Count your code, quickly.
Other
10.88k stars 527 forks source link

Languages::get_statistics() depends on current working directory #811

Open not-my-profile opened 3 years ago

not-my-profile commented 3 years ago

With the following code:

let mut languages = Languages::new();
languages.get_statistics(&["myfolder"], &["/secrets"], &Config::default());

you would expect myfolder/secrets to be excluded, but that's not the case!

Languages::get_statistics uses utils::fs::get_all_files which contains the following line:

https://github.com/XAMPPRocky/tokei/blob/4fd51a006922a3e531099109d1aef3f4c254e95e/src/utils/fs.rs#L31

This results in the absolute ignore pattern being interpreted relative to the current directory. myfolder/secrets is therefore not excluded.
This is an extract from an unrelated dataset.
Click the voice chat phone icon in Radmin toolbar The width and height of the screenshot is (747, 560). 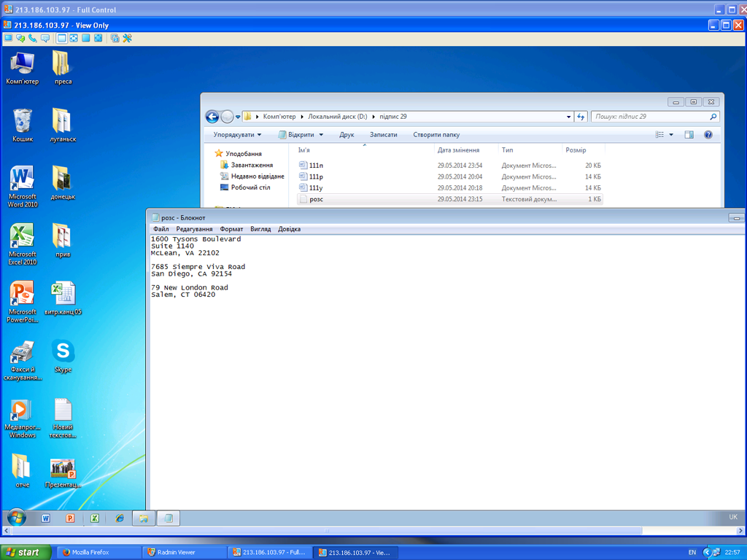33,38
Since I spent way too much time hunting down the bug this pitfall caused in my application, I think it would be a good idea to add a respective warning to the documentation. The pitfall could be fixed completely by introducing an ignore_root: &str argument. I think you should consider this breaking change for your next major version.
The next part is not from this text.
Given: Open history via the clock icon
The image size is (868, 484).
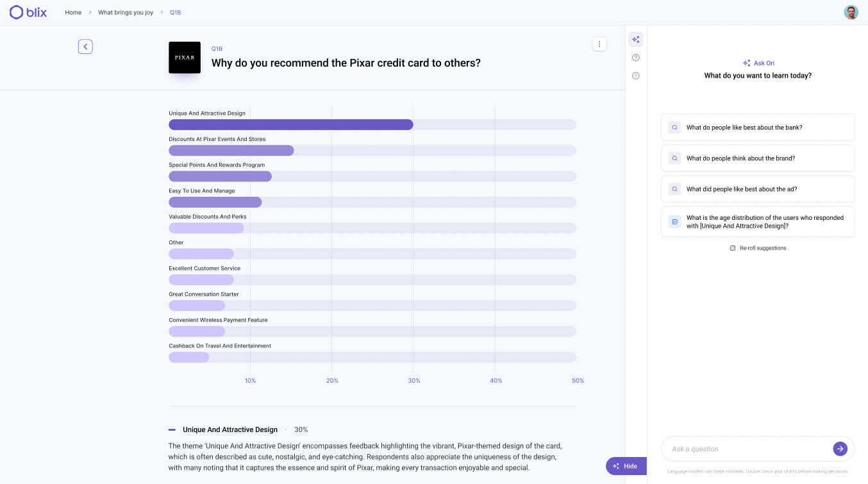Looking at the screenshot, I should [x=635, y=76].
XAMPPRocky commented 3 years ago

Thank you for your issue! I'm not going to add a warning since it would be just as much effort to fix the issue. This also doesn't require a breaking change (though the next release will be for other changes) because get_all_files is not in the public API, we can add an optional current_directory field to Config. I also think we can use a simple heuristic that we use either the one set by the config or we use the parent path of where the first path in the ignore list resolves to. If you (or anyone reading this) is interested I would review and accept a PR adding that.

not-my-profile commented 3 years ago

Thanks for your quick reply. I don't think a current_directory Config option is a good idea since currently an immutable config can be reused for multiple get_statistics invocations for different paths and this would be a weird separation of parameters that arguably belong together. I also don't quite get what you mean by "resolve" in "or we use the parent path of where the first path in the ignore list resolves to". I don't think the builder path should depend on the presence or absence of any files.

The problem is that there are multiple scenarios:

So I still think the best solution would be to break compatibility by adding an ignore_root argument to get_statistics, making the involved complexity obvious.